(This is an introductory-level article targeted for readers somewhat new to HPC and exascale.)
Without the invisible infrastructure called the software stack, even the world’s fastest computer wouldn’t compute much of anything. Sitting between the hardware and the applications that users interact with, the software stack is the computer’s plumbing, power grid, and communications network combined. It makes the whole system usable. “Without it,” said Rajeev Thakur, “you literally have nothing.”
Thakur is the director of the Software Technology focus area for the Exascale Computing Project (ECP), an effort by two US Department of Energy organizations to develop computing systems that are at least 50 times faster than the most powerful supercomputers in use today. Thakur is overseeing the creation of the software stack that will undergird the wide range of applications that will run on the new systems. It is a monumental task. Just 5 months into the effort, it already encompasses several dozen projects involving hundreds of researchers at research and academic organizations throughout the country.
The brain of a desktop computer is a single CPU; the exascale system will have more than a million CPUs. To run on the exascale system, applications must be written in parallel; that is, problems must be divided into millions of pieces that are solved separately. Then the resulting data must be exchanged among the million processor cores to get the final result. The software stack enables developers to write or adapt their applications to run efficiently on those millions of cores and orchestrates communication among them, while minimizing energy consumption and ensuring that the system can recover from any failures that occur. And it provides the means for application developers to write and read their data, to analyze the data that is produced, and to visualize the results.
The ECP software technology effort is developing all of this, some of it from scratch and some by modifying and enhancing existing software, such as large libraries of mathematical computations. All of it must be usable by any application, from a program that helps design a nuclear reactor to one that models the life cycle of a star.
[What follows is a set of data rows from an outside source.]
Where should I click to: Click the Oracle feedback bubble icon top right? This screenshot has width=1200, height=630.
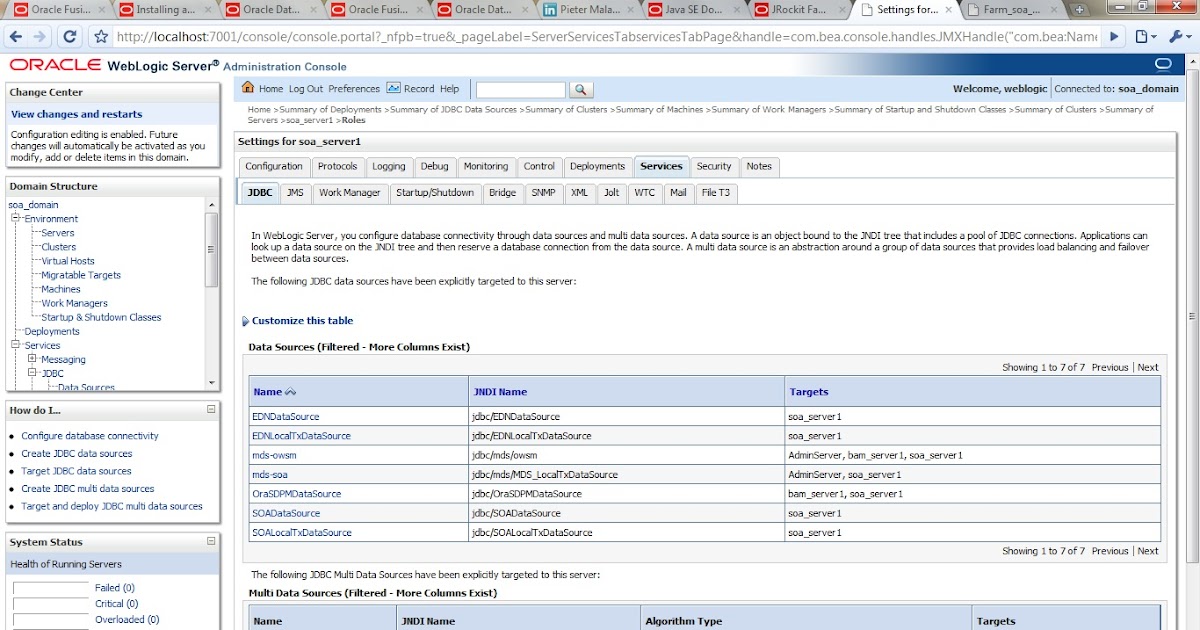click(1162, 63)
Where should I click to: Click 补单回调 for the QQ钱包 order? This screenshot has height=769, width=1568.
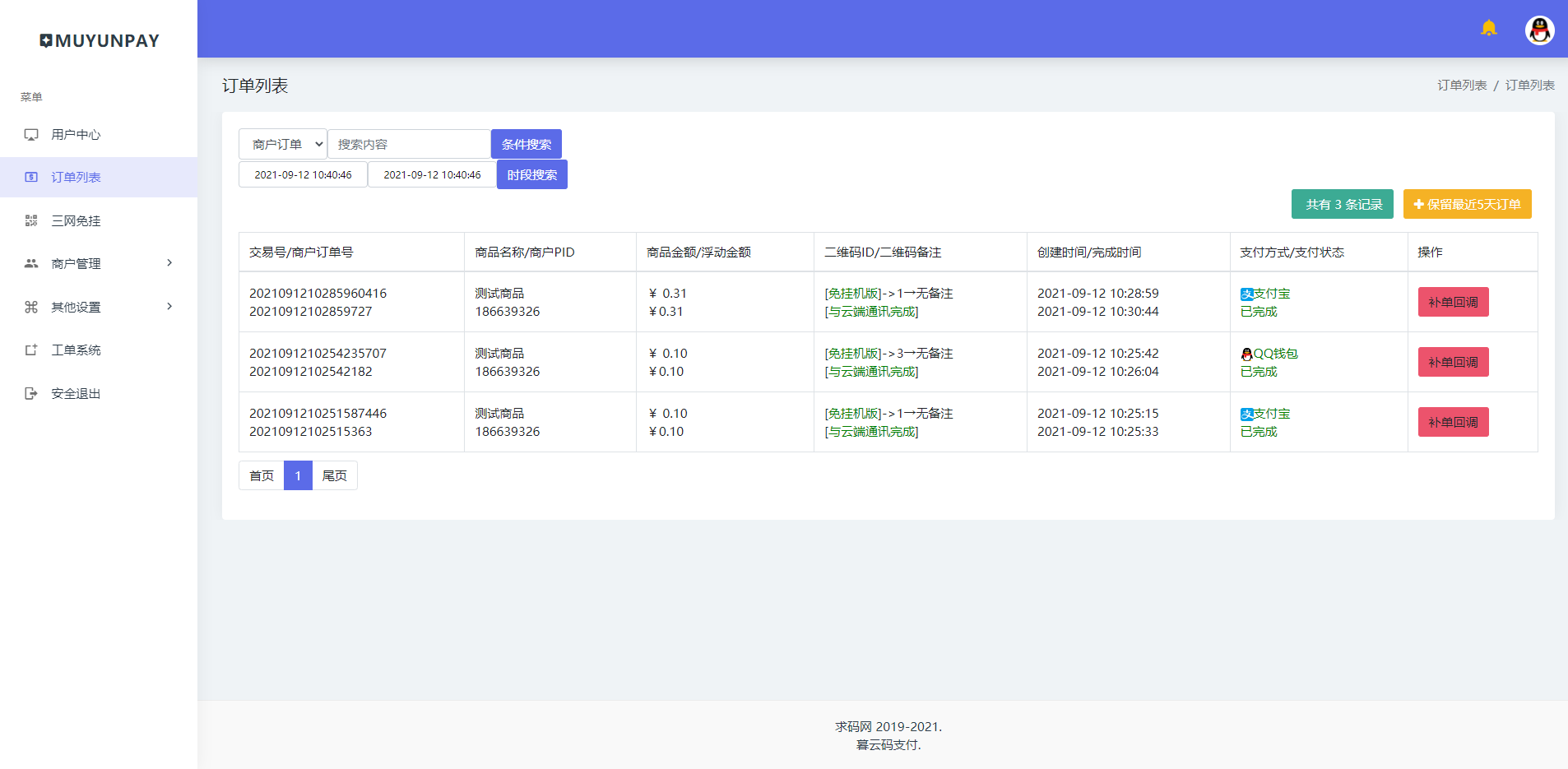click(x=1453, y=362)
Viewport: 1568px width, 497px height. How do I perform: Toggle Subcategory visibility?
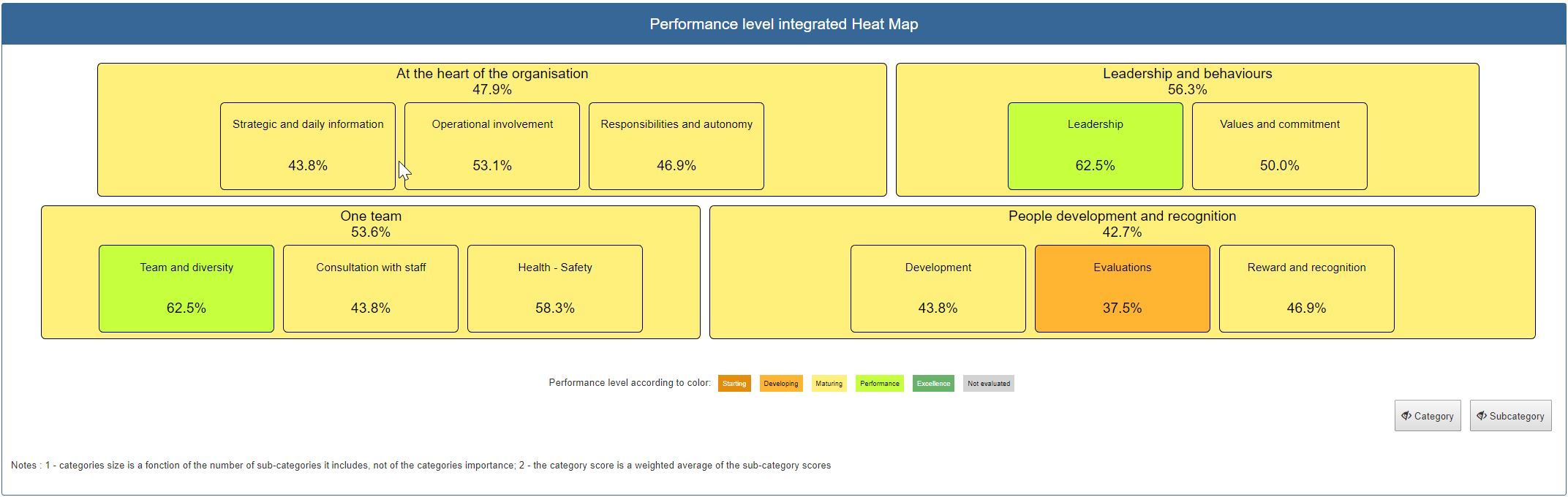(x=1510, y=416)
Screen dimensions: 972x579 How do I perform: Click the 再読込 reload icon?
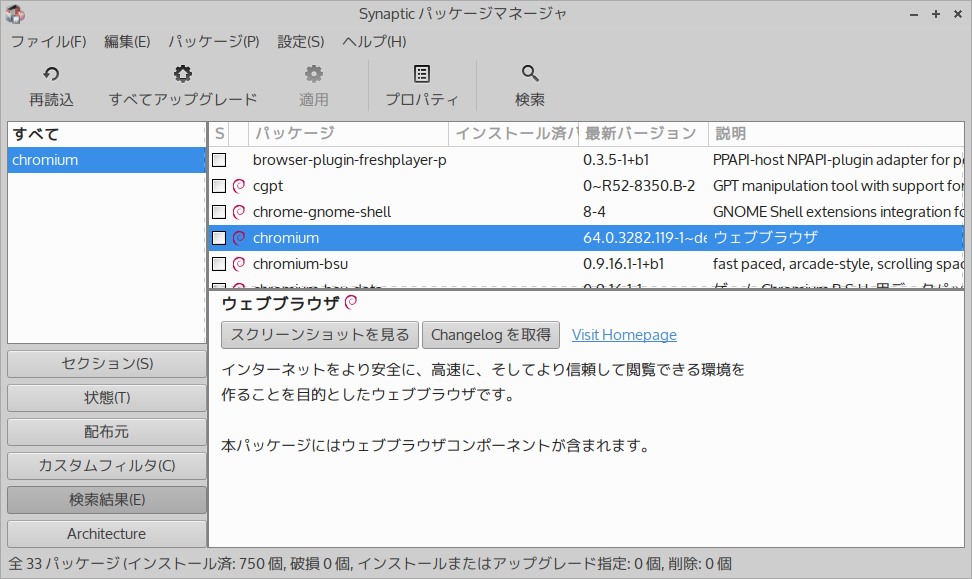click(x=50, y=73)
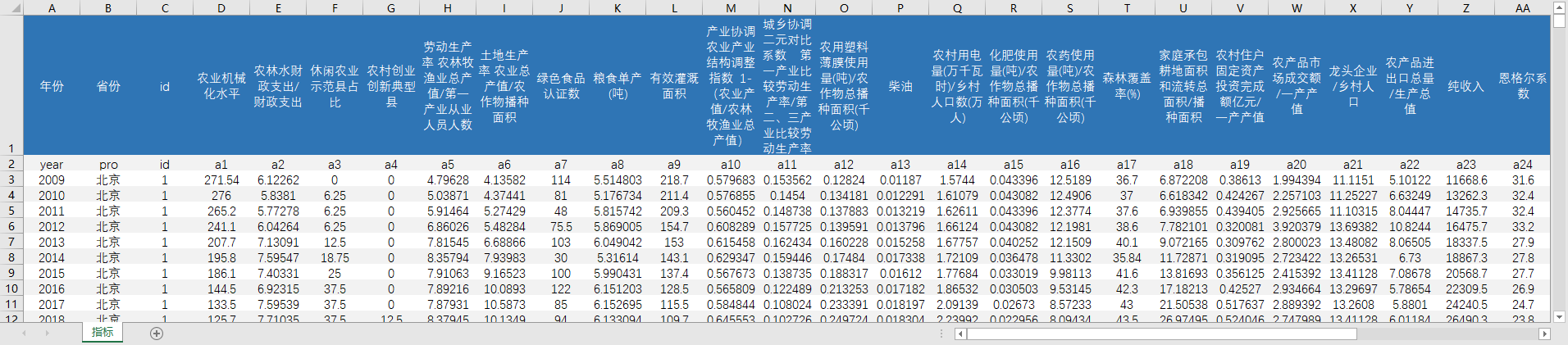Click the previous sheet navigation arrow
The width and height of the screenshot is (1568, 345).
24,334
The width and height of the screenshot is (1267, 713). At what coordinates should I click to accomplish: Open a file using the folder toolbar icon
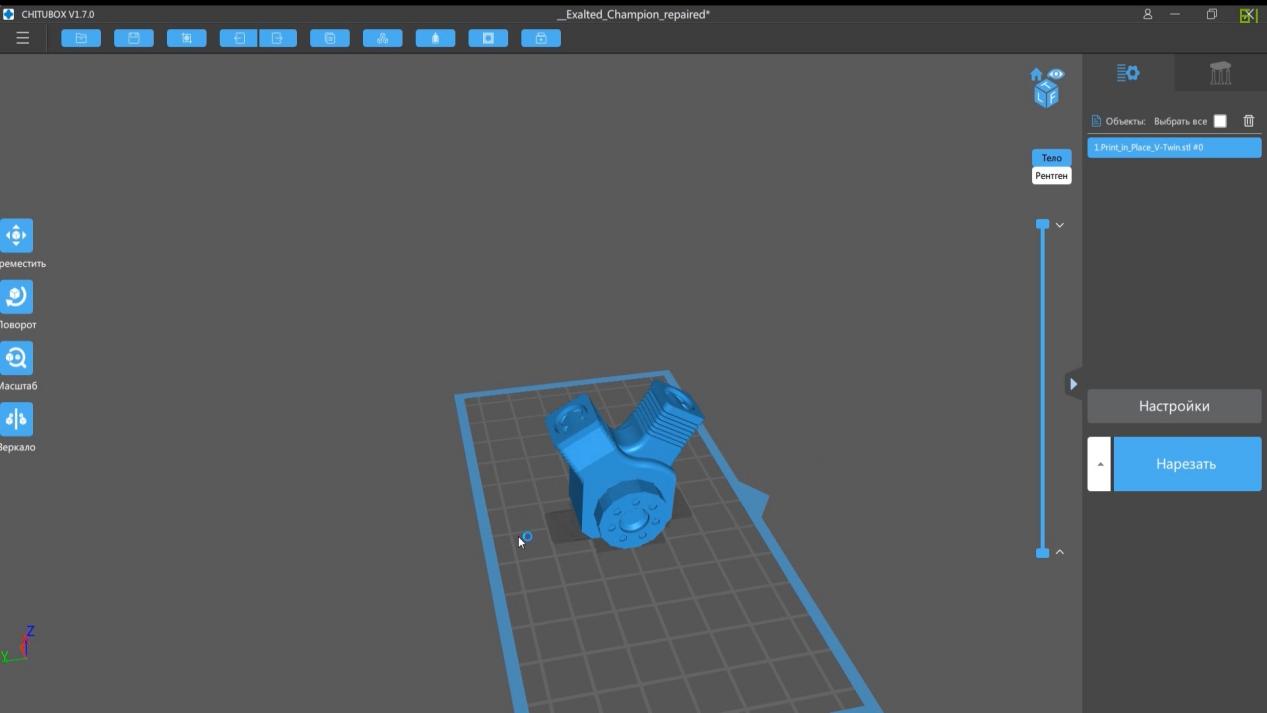[x=81, y=37]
The software stack developers work closely with the applications developers, trying to accommodate their sometimes disparate requirements. Applications aimed at machine learning, for example, are extremely data intensive. Others might use an atypical programming language or a distinctive format for their data. “That’s one of the challenges,” Thakur said. “We have dozens of applications right now. They use different languages and have different ways of expressing their problem in a way that can run across millions of processors.” The underpinning software must be designed so that as many of the applications as possible work optimally on the new system.
Speed is a paramount concern. “The problems are not so simple that you can just divide them among the million processors and they will merrily do their own thing,” Thakur said. “And programs tend to run slower unless you really pay attention to what’s going on.” The processors need to ask one another for information. And as they do, other processors may be doing the supercomputing equivalent of “twiddling their thumbs.” One processor waiting 10 seconds for an answer being computed by another sets up a chain reaction that might slow the whole computation by an hour—not exactly high-performance computing. So devising a software version of an orchestra conductor to manage communication among the processors efficiently is a crucial part of the software stack project.
Managing the jobs of concurrent users is also a priority. As with any supercomputer, time on the exascale system will be shared by many users, some of them wanting to run their applications for days or weeks at a time. They will have to partition their problems into chunks of a few hours each, to run simultaneously with jobs of other users. Job scheduling software that comes built into the system allocates groups of processors and chunks of time. But it, too, will have to be adapted for the massively larger scale. So, too, will tools that diagnose and repair problems.
“All these things have to be sorted out,” Thakur said. “The scale makes it complicated. And we don’t have a system that large to test things on right now.” Indeed, no such system exists yet, the hardware is changing, and a final vendor or possibly multiple vendors to build the first exascale systems have not yet been selected.
“The computer vendors share their roadmaps so we know their plans for the future,” Thakur said, “but we have to do things in anticipation of what may be coming. So right now we are writing software that can be used for any of these potential systems. It gets very challenging.”
But if all goes according to plan, by 2021 exascale computing should be a reality. The plan is for these superfast systems to run applications addressing critical research areas such as oil and gas exploration, aerospace engineering, pharmaceutical design, and basic science, among others. And underneath, making it all work, will be a vast software infrastructure: the software stack.